What will the prosecutors likely argue against Cioffi and Tannin?
Much like Carl Sagan's famous lines for his astronomy show, this case is about billions and billions and billions of dollars lost in the credit market. This prosecution is about criminal misconduct that contributed to that historic market collapse, which has devastated Wall Street and robbed the life savings of many investors. Cioffi and Tannin are low-life con-artists dressed in Wall Street bankers' suits--these crooks are not victims of any subprime fraud; to the contrary, they're just run of the mill fraudsters who lied in order to make more money and hide their mismanagement of the funds. We don't have to guess what they really knew or thought because we have emails from them. It's all there in lurid detail: What they knew, when they knew it, and how they conspired to hide the truth from their investors. It's time to send a message to Wall Street that the public is sick and tired of this culture of dishonesty.
What will the defense lawyers say about their clients?
Cioffi and Tannin had the misfortune to be standing on the beach, and seeing a Tsunami wave coming right at them. They didn't cause that wave, they couldn't prevent it from hitting, and they had no way to survive in its path. These defendants were victimized by the collapse in the credit markets that took everyone by surprise, and did so with incredible speed.
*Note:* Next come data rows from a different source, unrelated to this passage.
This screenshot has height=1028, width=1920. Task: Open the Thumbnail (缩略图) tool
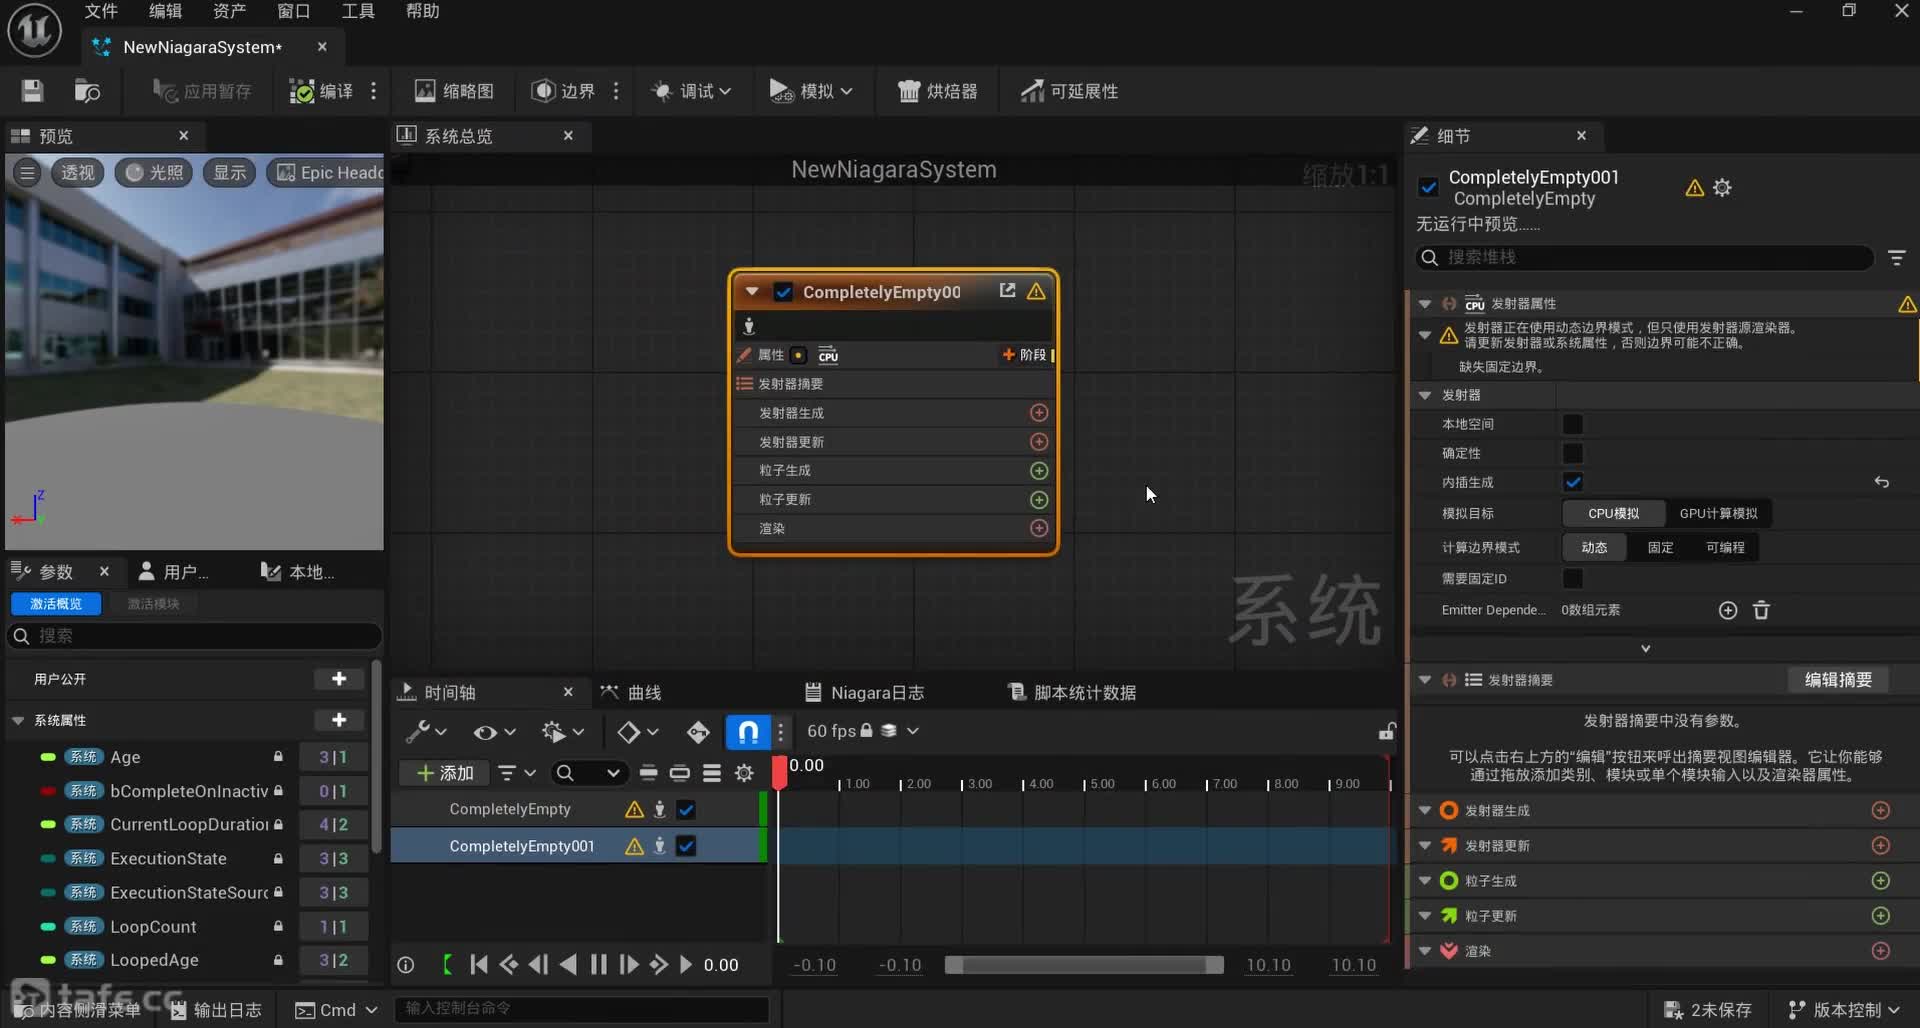coord(455,91)
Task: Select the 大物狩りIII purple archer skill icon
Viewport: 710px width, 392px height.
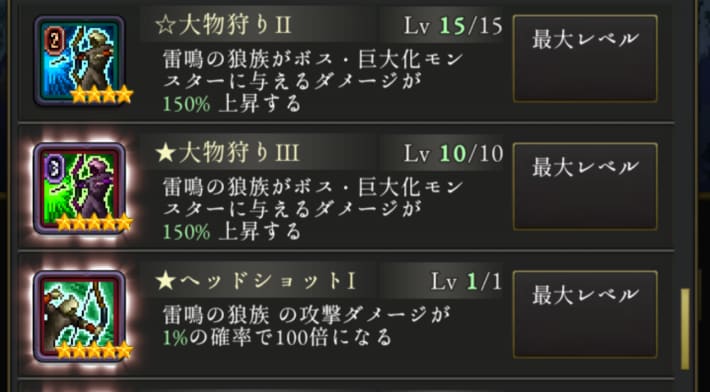Action: click(79, 188)
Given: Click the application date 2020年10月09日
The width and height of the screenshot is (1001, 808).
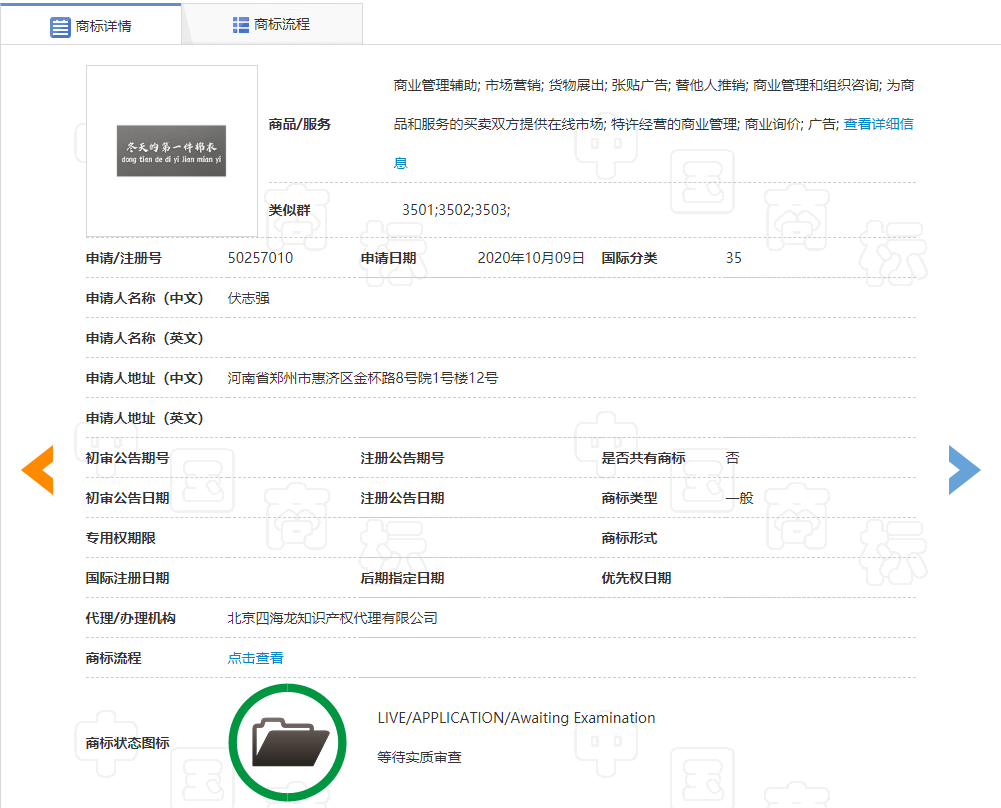Looking at the screenshot, I should 531,258.

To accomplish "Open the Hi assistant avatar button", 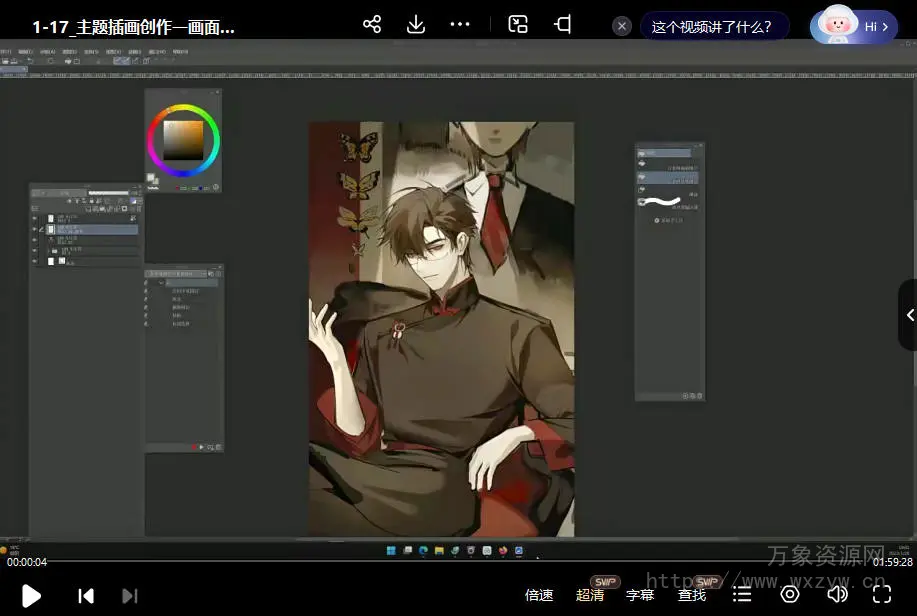I will pos(855,27).
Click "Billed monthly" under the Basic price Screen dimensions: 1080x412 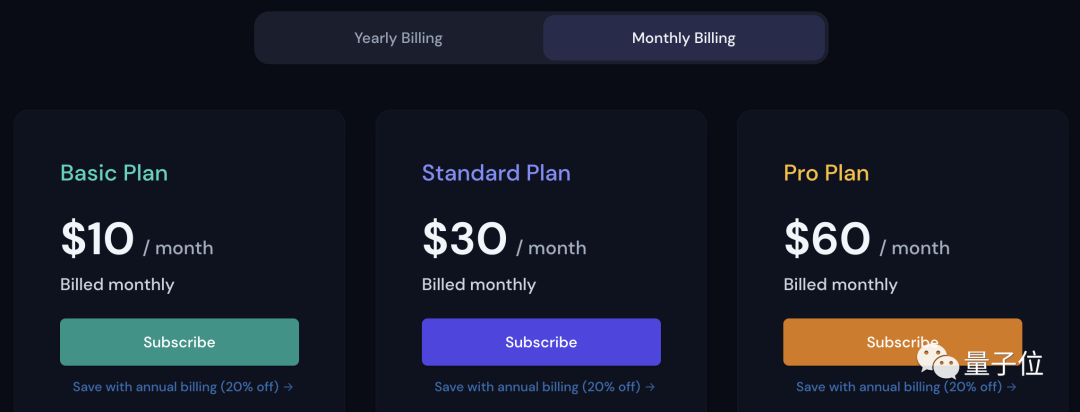coord(117,285)

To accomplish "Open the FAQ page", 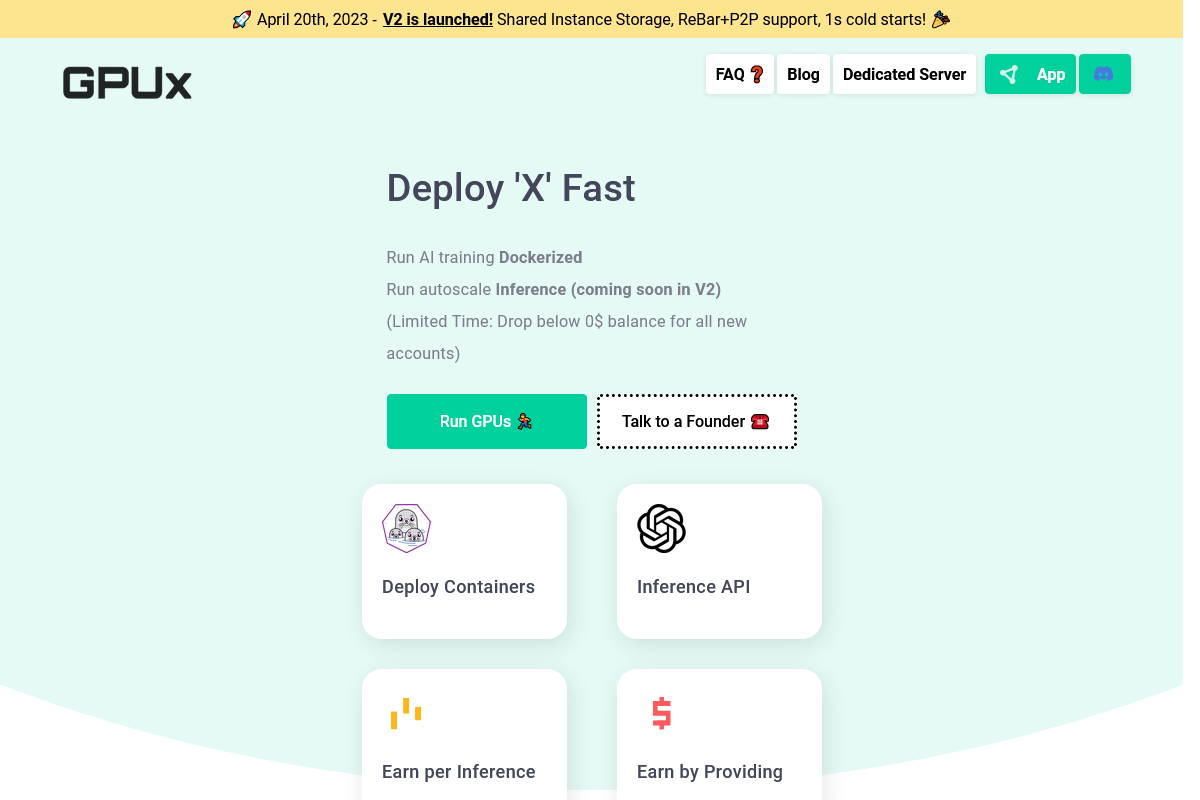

None of the vaunted computer models sounded the alarms. Show me a regulatory agency that issued warnings in 2006. As to the emails, those are "thoughts," and last we looked, you can't convict folks for crimes of thought. However, if you really read those emails, you will see that these defendants were petrified that the market was headed for catastrophe and they tried to do everything they could to protect their funds. In their panic, they may have done some stupid things, but stupidity is not a crime -- thankfully, otherwise we would all be in jail. At the end of the day, don't let the government make these two men scapegoats for the failure of Wall Street's regulators to do their jobs.
Stripped down to its basics, those are the battle lines on which the U.S. Attorney's and the SEC's cases will be fought. Without question, the criminal indictment and the civil complaint present compelling cases replete with troubling emails. On the other hand, more than a bit of what I read smacks of 20-20 hindsight, and I will need far more convincing that these defendants made material misrepresentations that a reasonable investor would have relied upon in deciding to remain in the funds or to invest further dollars. I am mindful that most of the investors in the two hedge funds were either high net worth individuals or financial institutions.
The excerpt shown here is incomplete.